大阪の陣の意外なきっかけ
今日のXでポストしたように、我が家はマンションのポンプ工事で午前9時から午後5時まで断水の通知があった。でも事前に用意をしていたので、特に問題なく過ごすことができた。午後3時20分頃には工事が終了したので、今(午後4時頃)では普通に使えている。
今日の断水で感じたのは、水洗トイレで使う水の量。洗面器で4杯分くらいは必要なのに驚いた。普段は意識することがないから、いい経験ができたと思う。大きな地震等があったとき、水の確保は大きな問題となる。被災者と比べるのは失礼だけれど、水の大切さを実感できてよかったと思う。
さて、昨年の大河ドラマの『どうする家康』の関連で、まだ継続して読んでいるシリーズがある。ようやく大阪の陣が始まりそうで、いよいよ終わりが見えてきた。
2023年 読書#24
『徳川家康〔22〕百雷落つるの巻』山岡荘八 著という小説。全26巻の大作で、やっと22巻を読了した。関ヶ原の合戦後の平和な時代が続いてきたが、ついに大阪の陣が起きる気配に満ちてきた。ドラマではこのあたりはサッと流されている。でも大阪の陣が起きるきっかけとなったのは意外な出来事だった。
もちろん大阪と江戸はいずれ一戦交えるしかなかっただろう。けれどもその「きっかけ」がなかったら、戦なしの解決という道があったかもしれない。この小説の流れだとそう感じる展開だった。
大阪の陣の火種となったのは大久保長安という人物。武士の出ではないけれど、平和が訪れたことで家康に重用された。全国の金山開発に力量を発揮して、江戸幕府に多額の金をもたらした。家康の六男である松平忠輝の世話役としても活躍している。ただ、彼には野心があった。
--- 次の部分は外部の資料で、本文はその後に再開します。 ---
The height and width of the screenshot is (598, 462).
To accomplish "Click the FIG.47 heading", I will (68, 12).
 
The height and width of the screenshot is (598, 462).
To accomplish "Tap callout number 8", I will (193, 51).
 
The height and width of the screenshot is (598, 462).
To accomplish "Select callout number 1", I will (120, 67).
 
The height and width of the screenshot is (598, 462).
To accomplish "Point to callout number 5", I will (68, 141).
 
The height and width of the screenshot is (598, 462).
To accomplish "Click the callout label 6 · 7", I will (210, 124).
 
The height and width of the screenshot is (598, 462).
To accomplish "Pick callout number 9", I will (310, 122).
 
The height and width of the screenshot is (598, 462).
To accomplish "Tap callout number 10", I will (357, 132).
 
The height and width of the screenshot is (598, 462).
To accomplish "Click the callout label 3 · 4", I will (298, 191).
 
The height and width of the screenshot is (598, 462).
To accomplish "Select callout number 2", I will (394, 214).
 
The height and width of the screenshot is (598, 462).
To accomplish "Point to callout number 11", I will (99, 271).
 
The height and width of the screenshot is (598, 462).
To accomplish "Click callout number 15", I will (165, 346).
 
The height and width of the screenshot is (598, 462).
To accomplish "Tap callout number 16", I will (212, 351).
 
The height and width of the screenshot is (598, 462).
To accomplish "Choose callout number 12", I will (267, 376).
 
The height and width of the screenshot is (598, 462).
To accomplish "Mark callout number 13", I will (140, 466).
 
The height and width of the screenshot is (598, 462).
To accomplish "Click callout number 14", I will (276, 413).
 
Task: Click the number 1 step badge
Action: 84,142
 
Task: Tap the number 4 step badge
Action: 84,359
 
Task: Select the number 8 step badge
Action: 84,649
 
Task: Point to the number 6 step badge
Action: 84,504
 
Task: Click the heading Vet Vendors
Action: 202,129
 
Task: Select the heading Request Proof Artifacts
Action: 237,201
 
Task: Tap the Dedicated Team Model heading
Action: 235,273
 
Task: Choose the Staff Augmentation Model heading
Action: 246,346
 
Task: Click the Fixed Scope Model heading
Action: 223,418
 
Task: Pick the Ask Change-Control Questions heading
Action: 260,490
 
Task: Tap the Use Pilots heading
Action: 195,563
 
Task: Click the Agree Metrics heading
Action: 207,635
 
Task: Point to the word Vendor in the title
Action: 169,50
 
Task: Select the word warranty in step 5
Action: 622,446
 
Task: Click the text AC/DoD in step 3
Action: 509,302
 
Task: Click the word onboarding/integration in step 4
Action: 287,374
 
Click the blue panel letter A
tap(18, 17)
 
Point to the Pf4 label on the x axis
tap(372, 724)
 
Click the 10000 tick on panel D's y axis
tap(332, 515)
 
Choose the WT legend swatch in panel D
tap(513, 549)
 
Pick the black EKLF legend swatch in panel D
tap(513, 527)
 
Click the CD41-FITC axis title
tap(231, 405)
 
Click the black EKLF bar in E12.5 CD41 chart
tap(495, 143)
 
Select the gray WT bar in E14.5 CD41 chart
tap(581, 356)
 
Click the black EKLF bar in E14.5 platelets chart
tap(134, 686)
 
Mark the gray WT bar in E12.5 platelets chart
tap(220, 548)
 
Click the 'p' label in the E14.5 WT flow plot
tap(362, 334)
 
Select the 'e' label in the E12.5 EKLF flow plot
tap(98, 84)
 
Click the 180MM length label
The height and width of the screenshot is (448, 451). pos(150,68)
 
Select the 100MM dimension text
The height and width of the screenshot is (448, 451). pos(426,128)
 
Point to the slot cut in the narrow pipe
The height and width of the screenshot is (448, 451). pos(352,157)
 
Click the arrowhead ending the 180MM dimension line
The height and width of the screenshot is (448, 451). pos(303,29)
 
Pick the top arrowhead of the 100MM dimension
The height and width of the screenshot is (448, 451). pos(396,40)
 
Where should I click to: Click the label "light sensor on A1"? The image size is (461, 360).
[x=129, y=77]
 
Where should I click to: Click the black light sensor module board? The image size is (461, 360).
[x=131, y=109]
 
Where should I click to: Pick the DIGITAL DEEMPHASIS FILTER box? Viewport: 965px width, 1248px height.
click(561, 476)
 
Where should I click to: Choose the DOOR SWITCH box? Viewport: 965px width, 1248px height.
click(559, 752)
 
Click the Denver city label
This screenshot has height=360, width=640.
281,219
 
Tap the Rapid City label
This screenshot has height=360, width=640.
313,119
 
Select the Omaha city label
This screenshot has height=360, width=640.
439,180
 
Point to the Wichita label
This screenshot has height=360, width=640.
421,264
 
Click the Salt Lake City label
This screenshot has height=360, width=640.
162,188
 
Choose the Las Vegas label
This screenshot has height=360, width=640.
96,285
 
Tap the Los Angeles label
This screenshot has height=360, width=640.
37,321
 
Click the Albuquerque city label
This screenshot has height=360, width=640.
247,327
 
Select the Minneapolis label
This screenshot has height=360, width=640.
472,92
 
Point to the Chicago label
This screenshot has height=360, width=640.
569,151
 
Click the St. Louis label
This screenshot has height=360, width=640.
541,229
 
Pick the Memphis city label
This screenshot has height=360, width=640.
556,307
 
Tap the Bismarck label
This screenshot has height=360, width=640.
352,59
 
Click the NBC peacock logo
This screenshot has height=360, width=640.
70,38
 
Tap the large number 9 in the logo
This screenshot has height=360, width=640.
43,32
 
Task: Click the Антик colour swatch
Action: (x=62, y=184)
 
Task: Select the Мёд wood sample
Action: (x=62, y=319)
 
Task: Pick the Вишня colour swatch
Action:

外国との貿易で世界に飛び出したい。そしてもし可能であるなら忠輝を秀忠の代わりの将軍にさせたい。忠輝の正室は伊達政宗の娘である五郎八姫なので、政宗の力を借りることもできる。それゆえ多額の金を幕府に内緒で溜め込んでいた。彼の死をきっかけにして、このことが露見する。もちろん長安の息子たちは全て処刑された。
ただ困ったのは、彼はキリスト教勢力を利用していたこと。キリスト教はカソリックとプロテスタントが死闘を続けていた。カソリックはポルトガルとスペイン。プロテスタントはイギリスとオランダ。家康の側近である三浦按針はイギリス人。それゆえカソリックの宣教師たちは長安に取り入っていた。
つまり大阪と江戸の対立、カソリックとプロテスタントの対立、そこに家康の息子である秀忠と忠輝の不和が絡んできた。長安が死んだことで、カソリックの宣教師たちは大阪方に援助を乞う。この当時はキリシタンの大名たちが大勢いたので、宗教戦争が起きそうな雰囲気だった。
このままでは本当に戦争になってしまう。そこでキリスト教の禁止が江戸幕府でも本格的に始まる。まさにこれこそが大阪の陣のきっかけになってしまった。まさか外国勢力の問題が、日本の内戦を誘発することになるとは。ドラマでは知ることのできない、とても説得力のある著者の歴史観だった。
さて、残すところは4巻。家康の人生を追いかけた長い旅も終わりが近づいてきたなぁ。